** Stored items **
□ □ □ □ □ □ □
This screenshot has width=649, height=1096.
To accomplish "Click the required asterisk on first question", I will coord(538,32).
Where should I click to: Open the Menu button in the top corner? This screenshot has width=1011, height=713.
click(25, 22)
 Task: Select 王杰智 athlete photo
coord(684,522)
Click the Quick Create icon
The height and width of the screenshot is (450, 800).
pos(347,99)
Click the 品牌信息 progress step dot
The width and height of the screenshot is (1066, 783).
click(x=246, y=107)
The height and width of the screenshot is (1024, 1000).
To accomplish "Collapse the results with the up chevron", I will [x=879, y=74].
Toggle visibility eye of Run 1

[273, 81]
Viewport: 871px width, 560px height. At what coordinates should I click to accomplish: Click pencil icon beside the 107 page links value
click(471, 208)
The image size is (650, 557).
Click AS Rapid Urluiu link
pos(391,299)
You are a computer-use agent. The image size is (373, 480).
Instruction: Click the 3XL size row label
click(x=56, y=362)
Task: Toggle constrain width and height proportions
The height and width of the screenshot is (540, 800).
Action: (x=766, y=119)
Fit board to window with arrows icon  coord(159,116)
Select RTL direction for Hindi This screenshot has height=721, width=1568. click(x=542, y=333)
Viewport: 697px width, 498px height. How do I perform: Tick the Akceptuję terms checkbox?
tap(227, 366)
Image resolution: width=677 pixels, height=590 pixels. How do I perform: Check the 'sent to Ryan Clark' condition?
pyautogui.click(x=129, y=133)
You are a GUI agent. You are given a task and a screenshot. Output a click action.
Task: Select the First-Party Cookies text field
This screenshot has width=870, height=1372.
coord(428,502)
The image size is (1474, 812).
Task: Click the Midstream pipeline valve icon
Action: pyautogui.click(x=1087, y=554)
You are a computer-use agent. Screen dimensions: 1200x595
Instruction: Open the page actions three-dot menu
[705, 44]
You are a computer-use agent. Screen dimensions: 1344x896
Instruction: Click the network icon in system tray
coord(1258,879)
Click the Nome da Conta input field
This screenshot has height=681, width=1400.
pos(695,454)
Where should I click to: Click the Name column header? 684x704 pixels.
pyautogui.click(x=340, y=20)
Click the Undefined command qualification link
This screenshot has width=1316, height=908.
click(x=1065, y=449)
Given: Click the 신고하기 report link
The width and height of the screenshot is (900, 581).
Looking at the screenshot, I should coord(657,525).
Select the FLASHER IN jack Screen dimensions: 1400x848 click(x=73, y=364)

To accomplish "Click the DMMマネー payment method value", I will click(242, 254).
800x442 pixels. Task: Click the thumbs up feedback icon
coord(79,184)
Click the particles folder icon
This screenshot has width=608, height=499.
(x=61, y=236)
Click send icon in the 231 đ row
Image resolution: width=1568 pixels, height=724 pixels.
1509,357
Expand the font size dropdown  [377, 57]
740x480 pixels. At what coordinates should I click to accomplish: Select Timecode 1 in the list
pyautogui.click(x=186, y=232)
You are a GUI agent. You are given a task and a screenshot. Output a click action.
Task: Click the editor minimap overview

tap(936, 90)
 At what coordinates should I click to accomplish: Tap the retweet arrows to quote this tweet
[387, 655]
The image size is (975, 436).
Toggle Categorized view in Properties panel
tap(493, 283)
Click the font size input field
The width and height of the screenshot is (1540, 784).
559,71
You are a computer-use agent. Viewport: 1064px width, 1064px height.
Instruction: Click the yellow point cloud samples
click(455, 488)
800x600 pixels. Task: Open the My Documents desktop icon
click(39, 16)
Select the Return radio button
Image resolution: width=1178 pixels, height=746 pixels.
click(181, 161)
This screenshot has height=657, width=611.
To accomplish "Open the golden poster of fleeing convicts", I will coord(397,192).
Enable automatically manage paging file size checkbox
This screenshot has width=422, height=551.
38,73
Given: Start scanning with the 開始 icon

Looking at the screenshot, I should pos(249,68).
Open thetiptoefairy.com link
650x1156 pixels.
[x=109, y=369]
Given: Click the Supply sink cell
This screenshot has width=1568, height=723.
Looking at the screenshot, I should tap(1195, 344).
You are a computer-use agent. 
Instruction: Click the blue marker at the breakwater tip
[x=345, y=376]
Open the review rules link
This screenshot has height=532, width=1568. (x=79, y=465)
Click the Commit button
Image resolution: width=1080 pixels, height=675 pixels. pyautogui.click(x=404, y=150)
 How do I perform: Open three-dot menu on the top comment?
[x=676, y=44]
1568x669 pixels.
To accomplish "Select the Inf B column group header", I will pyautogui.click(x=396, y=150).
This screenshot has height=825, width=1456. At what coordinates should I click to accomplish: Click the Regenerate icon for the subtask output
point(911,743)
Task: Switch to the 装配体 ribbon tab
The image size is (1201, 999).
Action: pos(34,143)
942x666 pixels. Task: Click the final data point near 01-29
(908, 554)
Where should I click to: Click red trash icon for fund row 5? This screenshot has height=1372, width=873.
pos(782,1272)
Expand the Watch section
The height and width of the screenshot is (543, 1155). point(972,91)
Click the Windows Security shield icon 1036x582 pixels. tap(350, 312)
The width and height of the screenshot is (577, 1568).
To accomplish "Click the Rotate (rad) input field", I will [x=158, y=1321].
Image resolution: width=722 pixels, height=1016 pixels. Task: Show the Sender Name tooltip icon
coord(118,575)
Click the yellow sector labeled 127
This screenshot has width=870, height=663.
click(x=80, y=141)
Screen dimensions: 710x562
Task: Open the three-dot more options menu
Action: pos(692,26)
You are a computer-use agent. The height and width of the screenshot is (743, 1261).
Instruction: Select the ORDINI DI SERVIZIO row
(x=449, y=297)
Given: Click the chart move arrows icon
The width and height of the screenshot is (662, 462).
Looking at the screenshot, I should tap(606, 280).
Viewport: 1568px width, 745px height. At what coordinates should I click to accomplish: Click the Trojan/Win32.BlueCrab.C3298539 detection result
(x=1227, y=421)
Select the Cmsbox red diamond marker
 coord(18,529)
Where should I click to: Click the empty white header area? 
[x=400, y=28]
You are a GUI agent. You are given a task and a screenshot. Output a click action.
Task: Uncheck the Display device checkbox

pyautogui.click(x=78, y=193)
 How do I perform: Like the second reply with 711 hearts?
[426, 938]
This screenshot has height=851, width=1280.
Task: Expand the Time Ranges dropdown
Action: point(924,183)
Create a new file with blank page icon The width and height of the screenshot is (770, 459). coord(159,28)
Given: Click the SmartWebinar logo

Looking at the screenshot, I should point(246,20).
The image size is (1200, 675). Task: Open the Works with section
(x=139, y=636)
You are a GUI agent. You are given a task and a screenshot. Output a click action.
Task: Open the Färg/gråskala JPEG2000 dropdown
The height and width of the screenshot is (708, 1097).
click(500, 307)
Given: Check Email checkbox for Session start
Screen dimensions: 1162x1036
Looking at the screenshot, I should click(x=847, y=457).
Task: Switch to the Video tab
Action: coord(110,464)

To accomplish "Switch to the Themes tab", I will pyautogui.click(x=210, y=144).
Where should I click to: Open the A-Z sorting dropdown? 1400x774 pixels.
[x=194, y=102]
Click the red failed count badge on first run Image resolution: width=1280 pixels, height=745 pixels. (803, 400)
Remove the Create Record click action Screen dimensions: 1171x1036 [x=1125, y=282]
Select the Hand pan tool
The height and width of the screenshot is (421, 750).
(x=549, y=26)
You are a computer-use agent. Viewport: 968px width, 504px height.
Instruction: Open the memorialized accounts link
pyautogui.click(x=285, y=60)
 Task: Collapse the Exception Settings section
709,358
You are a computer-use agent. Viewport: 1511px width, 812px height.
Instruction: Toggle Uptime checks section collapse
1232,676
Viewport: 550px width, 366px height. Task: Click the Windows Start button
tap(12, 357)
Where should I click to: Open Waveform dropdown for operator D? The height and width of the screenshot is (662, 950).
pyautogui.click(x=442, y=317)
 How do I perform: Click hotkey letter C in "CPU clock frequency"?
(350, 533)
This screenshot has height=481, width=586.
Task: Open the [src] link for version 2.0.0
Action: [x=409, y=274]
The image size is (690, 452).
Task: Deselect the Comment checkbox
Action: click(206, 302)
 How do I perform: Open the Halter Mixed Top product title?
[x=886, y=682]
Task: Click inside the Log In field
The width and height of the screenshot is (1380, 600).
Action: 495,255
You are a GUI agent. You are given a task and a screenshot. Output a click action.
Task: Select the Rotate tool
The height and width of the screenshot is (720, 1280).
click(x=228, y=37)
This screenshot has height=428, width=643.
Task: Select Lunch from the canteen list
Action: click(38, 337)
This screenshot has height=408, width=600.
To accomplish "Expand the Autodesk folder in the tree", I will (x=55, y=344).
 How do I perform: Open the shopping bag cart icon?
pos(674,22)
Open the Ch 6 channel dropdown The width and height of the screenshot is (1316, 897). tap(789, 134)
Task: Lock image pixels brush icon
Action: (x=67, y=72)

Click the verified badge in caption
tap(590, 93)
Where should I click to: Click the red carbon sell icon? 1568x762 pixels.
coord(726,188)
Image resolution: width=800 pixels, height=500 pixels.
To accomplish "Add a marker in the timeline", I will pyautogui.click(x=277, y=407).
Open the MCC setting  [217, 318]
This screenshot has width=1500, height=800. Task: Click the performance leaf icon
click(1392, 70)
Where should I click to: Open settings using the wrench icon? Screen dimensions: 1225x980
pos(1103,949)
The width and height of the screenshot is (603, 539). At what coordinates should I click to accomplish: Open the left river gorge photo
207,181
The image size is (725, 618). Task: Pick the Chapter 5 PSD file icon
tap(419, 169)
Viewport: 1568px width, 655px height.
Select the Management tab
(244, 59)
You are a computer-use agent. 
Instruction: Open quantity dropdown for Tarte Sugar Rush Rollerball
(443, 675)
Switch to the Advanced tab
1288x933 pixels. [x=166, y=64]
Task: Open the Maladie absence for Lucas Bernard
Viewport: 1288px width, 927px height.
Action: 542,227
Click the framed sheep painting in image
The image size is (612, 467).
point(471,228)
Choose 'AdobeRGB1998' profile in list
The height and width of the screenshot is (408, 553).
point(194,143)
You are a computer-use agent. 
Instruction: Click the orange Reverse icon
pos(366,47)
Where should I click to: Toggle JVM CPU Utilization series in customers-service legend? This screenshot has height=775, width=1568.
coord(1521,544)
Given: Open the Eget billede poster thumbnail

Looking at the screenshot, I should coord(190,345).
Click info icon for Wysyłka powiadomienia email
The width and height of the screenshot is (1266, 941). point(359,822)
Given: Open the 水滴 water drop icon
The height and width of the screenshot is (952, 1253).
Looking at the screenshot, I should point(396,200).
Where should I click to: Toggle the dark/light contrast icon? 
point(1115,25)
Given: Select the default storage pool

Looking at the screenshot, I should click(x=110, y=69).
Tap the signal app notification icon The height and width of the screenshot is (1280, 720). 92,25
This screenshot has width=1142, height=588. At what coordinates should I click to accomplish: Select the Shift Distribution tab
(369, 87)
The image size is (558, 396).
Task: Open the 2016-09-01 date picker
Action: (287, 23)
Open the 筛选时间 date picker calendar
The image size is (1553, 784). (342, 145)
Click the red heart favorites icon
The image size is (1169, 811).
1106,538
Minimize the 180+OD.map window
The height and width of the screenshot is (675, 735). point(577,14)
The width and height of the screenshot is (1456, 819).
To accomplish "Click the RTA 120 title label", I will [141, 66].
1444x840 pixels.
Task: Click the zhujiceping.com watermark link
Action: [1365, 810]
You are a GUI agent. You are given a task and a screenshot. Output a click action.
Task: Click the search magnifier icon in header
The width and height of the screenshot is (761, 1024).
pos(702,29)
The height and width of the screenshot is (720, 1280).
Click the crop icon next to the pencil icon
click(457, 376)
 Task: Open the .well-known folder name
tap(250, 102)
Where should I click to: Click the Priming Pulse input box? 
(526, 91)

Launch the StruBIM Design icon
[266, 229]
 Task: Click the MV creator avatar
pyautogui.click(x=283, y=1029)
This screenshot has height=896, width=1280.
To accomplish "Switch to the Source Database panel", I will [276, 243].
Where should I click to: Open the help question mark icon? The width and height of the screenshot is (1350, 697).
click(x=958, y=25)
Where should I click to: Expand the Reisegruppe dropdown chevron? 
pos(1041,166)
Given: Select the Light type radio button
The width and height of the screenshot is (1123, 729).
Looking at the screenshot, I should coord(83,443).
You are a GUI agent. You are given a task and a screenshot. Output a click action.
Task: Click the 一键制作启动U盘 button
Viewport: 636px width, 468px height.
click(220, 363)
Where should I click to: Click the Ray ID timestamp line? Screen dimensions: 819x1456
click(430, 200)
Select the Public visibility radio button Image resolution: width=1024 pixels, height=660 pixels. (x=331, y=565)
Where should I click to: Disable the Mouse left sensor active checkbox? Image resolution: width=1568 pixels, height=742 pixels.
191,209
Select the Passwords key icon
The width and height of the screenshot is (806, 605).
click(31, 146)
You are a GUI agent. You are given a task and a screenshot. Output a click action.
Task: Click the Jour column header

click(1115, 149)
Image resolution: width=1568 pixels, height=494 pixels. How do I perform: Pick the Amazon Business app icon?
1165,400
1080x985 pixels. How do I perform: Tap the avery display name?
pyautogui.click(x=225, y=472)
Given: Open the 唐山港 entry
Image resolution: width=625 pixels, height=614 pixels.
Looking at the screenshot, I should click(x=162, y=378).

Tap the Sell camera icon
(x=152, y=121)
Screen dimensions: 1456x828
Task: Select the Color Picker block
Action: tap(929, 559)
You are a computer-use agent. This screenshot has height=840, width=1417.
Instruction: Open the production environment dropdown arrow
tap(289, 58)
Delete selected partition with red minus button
□ □ □ □ □ □ □
** Prompt **
Starting at the line that contains "Task: Click the MV creator avatar", copy each line through the last one in the records, exactly, and output nothing else.

** Result of the exercise **
 Task: Click the MV creator avatar
pyautogui.click(x=283, y=1029)
This screenshot has height=896, width=1280.
To accomplish "Switch to the Source Database panel", I will [276, 243].
Where should I click to: Open the help question mark icon? The width and height of the screenshot is (1350, 697).
click(x=958, y=25)
Where should I click to: Expand the Reisegruppe dropdown chevron? 
pos(1041,166)
Given: Select the Light type radio button
The width and height of the screenshot is (1123, 729).
Looking at the screenshot, I should coord(83,443).
You are a GUI agent. You are given a task and a screenshot. Output a click action.
Task: Click the 一键制作启动U盘 button
Viewport: 636px width, 468px height.
click(220, 363)
Where should I click to: Click the Ray ID timestamp line? Screen dimensions: 819x1456
click(430, 200)
Select the Public visibility radio button Image resolution: width=1024 pixels, height=660 pixels. (x=331, y=565)
Where should I click to: Disable the Mouse left sensor active checkbox? Image resolution: width=1568 pixels, height=742 pixels.
191,209
Select the Passwords key icon
The width and height of the screenshot is (806, 605).
click(31, 146)
You are a GUI agent. You are given a task and a screenshot. Output a click action.
Task: Click the Jour column header

click(1115, 149)
Image resolution: width=1568 pixels, height=494 pixels. How do I perform: Pick the Amazon Business app icon?
1165,400
1080x985 pixels. How do I perform: Tap the avery display name?
pyautogui.click(x=225, y=472)
Given: Open the 唐山港 entry
Image resolution: width=625 pixels, height=614 pixels.
Looking at the screenshot, I should click(x=162, y=378).

Tap the Sell camera icon
(x=152, y=121)
Screen dimensions: 1456x828
Task: Select the Color Picker block
Action: tap(929, 559)
You are a computer-use agent. This screenshot has height=840, width=1417.
Instruction: Open the production environment dropdown arrow
tap(289, 58)
Delete selected partition with red minus button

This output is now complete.